## What the task requires
Exact repetition of every record is required.

==============================

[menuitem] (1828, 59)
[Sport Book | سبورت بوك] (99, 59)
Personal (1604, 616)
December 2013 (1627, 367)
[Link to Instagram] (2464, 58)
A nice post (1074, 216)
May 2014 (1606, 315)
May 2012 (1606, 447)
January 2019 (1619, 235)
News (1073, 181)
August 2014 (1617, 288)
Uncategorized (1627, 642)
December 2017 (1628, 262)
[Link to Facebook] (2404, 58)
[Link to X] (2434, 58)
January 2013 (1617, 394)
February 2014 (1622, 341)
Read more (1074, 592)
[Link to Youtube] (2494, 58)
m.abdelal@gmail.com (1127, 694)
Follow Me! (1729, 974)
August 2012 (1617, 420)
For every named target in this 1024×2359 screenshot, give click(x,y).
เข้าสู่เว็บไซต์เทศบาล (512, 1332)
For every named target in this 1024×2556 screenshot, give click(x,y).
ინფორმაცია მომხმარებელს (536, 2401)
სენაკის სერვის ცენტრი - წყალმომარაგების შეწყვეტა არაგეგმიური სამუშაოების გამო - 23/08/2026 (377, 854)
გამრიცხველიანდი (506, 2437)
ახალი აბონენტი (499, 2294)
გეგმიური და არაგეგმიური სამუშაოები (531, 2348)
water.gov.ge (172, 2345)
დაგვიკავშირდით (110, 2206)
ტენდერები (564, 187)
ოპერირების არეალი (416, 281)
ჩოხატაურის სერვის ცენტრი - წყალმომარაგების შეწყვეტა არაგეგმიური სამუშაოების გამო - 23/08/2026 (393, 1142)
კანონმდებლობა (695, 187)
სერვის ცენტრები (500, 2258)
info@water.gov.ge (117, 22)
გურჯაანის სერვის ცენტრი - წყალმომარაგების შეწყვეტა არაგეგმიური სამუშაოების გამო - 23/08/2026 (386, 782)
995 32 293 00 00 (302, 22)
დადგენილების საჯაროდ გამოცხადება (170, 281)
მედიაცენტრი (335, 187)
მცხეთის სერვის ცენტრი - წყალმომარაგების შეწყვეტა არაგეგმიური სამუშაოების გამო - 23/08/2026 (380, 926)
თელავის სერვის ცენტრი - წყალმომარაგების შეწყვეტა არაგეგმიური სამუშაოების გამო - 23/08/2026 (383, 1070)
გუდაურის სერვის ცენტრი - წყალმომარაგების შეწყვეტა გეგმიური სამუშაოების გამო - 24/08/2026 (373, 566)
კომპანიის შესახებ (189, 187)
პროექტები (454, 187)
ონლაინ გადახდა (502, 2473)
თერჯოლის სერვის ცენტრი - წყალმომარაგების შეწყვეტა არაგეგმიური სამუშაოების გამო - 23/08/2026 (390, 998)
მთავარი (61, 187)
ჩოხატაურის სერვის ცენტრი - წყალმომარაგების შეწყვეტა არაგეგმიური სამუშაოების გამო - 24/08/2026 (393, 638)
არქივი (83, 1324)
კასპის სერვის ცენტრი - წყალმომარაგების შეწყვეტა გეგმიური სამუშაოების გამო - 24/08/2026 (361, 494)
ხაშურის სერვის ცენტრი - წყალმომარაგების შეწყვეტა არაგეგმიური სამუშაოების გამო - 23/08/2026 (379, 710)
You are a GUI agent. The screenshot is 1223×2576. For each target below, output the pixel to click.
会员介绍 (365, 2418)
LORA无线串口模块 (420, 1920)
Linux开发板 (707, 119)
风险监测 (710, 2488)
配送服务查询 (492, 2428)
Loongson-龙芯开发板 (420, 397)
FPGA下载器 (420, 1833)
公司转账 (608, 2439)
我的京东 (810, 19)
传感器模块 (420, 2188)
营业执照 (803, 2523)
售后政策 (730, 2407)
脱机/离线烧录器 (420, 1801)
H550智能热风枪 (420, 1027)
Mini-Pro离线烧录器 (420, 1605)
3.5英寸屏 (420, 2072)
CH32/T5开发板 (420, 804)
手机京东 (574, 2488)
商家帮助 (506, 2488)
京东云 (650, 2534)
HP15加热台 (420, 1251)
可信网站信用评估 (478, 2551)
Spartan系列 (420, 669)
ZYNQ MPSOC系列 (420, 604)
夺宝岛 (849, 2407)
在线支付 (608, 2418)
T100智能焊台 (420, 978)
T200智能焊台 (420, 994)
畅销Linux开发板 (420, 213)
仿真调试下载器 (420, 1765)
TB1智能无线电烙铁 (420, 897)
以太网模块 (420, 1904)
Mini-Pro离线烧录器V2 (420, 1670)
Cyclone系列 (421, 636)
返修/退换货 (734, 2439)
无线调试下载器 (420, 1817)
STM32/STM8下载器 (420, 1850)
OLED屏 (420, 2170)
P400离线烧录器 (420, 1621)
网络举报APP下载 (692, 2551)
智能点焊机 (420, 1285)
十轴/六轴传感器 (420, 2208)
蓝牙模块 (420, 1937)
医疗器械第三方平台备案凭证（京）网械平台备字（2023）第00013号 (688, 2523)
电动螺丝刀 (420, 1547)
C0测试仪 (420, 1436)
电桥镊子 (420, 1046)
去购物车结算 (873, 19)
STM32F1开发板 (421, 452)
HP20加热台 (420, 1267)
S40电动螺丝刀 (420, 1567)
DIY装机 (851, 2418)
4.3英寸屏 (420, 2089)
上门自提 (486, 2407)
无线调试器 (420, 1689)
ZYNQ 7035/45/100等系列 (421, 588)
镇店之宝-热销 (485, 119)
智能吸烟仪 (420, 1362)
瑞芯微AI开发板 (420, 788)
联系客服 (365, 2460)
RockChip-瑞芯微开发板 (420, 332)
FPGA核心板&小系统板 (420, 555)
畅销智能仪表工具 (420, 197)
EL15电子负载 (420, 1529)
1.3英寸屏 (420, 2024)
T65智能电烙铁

==============================

## Answer to this task
[menuitem] (1828, 59)
[Sport Book | سبورت بوك] (99, 59)
Personal (1604, 616)
December 2013 (1627, 367)
[Link to Instagram] (2464, 58)
A nice post (1074, 216)
May 2014 (1606, 315)
May 2012 (1606, 447)
January 2019 (1619, 235)
News (1073, 181)
August 2014 (1617, 288)
Uncategorized (1627, 642)
December 2017 (1628, 262)
[Link to Facebook] (2404, 58)
[Link to X] (2434, 58)
January 2013 (1617, 394)
February 2014 (1622, 341)
Read more (1074, 592)
[Link to Youtube] (2494, 58)
m.abdelal@gmail.com (1127, 694)
Follow Me! (1729, 974)
August 2012 (1617, 420)
For every named target in this 1024×2359 screenshot, give click(x,y).
เข้าสู่เว็บไซต์เทศบาล (512, 1332)
For every named target in this 1024×2556 screenshot, give click(x,y).
ინფორმაცია მომხმარებელს (536, 2401)
სენაკის სერვის ცენტრი - წყალმომარაგების შეწყვეტა არაგეგმიური სამუშაოების გამო - 23/08/2026 (377, 854)
გამრიცხველიანდი (506, 2437)
ახალი აბონენტი (499, 2294)
გეგმიური და არაგეგმიური სამუშაოები (531, 2348)
water.gov.ge (172, 2345)
დაგვიკავშირდით (110, 2206)
ტენდერები (564, 187)
ოპერირების არეალი (416, 281)
ჩოხატაურის სერვის ცენტრი - წყალმომარაგების შეწყვეტა არაგეგმიური სამუშაოების გამო - 23/08/2026 (393, 1142)
კანონმდებლობა (695, 187)
სერვის ცენტრები (500, 2258)
info@water.gov.ge (117, 22)
გურჯაანის სერვის ცენტრი - წყალმომარაგების შეწყვეტა არაგეგმიური სამუშაოების გამო - 23/08/2026 (386, 782)
995 32 293 00 00 (302, 22)
დადგენილების საჯაროდ გამოცხადება (170, 281)
მედიაცენტრი (335, 187)
მცხეთის სერვის ცენტრი - წყალმომარაგების შეწყვეტა არაგეგმიური სამუშაოების გამო - 23/08/2026 (380, 926)
თელავის სერვის ცენტრი - წყალმომარაგების შეწყვეტა არაგეგმიური სამუშაოების გამო - 23/08/2026 (383, 1070)
გუდაურის სერვის ცენტრი - წყალმომარაგების შეწყვეტა გეგმიური სამუშაოების გამო - 24/08/2026 (373, 566)
კომპანიის შესახებ (189, 187)
პროექტები (454, 187)
ონლაინ გადახდა (502, 2473)
თერჯოლის სერვის ცენტრი - წყალმომარაგების შეწყვეტა არაგეგმიური სამუშაოების გამო - 23/08/2026 (390, 998)
მთავარი (61, 187)
ჩოხატაურის სერვის ცენტრი - წყალმომარაგების შეწყვეტა არაგეგმიური სამუშაოების გამო - 24/08/2026 (393, 638)
არქივი (83, 1324)
კასპის სერვის ცენტრი - წყალმომარაგების შეწყვეტა გეგმიური სამუშაოების გამო - 24/08/2026 (361, 494)
ხაშურის სერვის ცენტრი - წყალმომარაგების შეწყვეტა არაგეგმიური სამუშაოების გამო - 23/08/2026 (379, 710)
You are a GUI agent. The screenshot is 1223×2576. For each target below, output the pixel to click.
会员介绍 (365, 2418)
LORA无线串口模块 (420, 1920)
Linux开发板 (707, 119)
风险监测 (710, 2488)
配送服务查询 (492, 2428)
Loongson-龙芯开发板 (420, 397)
FPGA下载器 (420, 1833)
公司转账 (608, 2439)
我的京东 (810, 19)
传感器模块 (420, 2188)
营业执照 (803, 2523)
售后政策 (730, 2407)
脱机/离线烧录器 (420, 1801)
H550智能热风枪 (420, 1027)
Mini-Pro离线烧录器 (420, 1605)
3.5英寸屏 (420, 2072)
CH32/T5开发板 (420, 804)
手机京东 (574, 2488)
商家帮助 (506, 2488)
京东云 (650, 2534)
HP15加热台 (420, 1251)
可信网站信用评估 (478, 2551)
Spartan系列 (420, 669)
ZYNQ MPSOC系列 (420, 604)
夺宝岛 (849, 2407)
在线支付 (608, 2418)
T100智能焊台 (420, 978)
T200智能焊台 (420, 994)
畅销Linux开发板 (420, 213)
仿真调试下载器 (420, 1765)
TB1智能无线电烙铁 (420, 897)
以太网模块 (420, 1904)
Mini-Pro离线烧录器V2 (420, 1670)
Cyclone系列 (421, 636)
返修/退换货 (734, 2439)
无线调试下载器 (420, 1817)
STM32/STM8下载器 (420, 1850)
OLED屏 (420, 2170)
P400离线烧录器 (420, 1621)
网络举报APP下载 (692, 2551)
智能点焊机 (420, 1285)
十轴/六轴传感器 (420, 2208)
蓝牙模块 (420, 1937)
医疗器械第三方平台备案凭证（京）网械平台备字（2023）第00013号 (688, 2523)
电动螺丝刀 (420, 1547)
C0测试仪 (420, 1436)
电桥镊子 (420, 1046)
去购物车结算 (873, 19)
STM32F1开发板 (421, 452)
HP20加热台 (420, 1267)
S40电动螺丝刀 (420, 1567)
DIY装机 (851, 2418)
4.3英寸屏 (420, 2089)
上门自提 (486, 2407)
无线调试器 (420, 1689)
ZYNQ 7035/45/100等系列 (421, 588)
镇店之宝-热销 (485, 119)
智能吸烟仪 (420, 1362)
瑞芯微AI开发板 (420, 788)
联系客服 (365, 2460)
RockChip-瑞芯微开发板 (420, 332)
FPGA核心板&小系统板 (420, 555)
畅销智能仪表工具 (420, 197)
EL15电子负载 (420, 1529)
1.3英寸屏 (420, 2024)
T65智能电烙铁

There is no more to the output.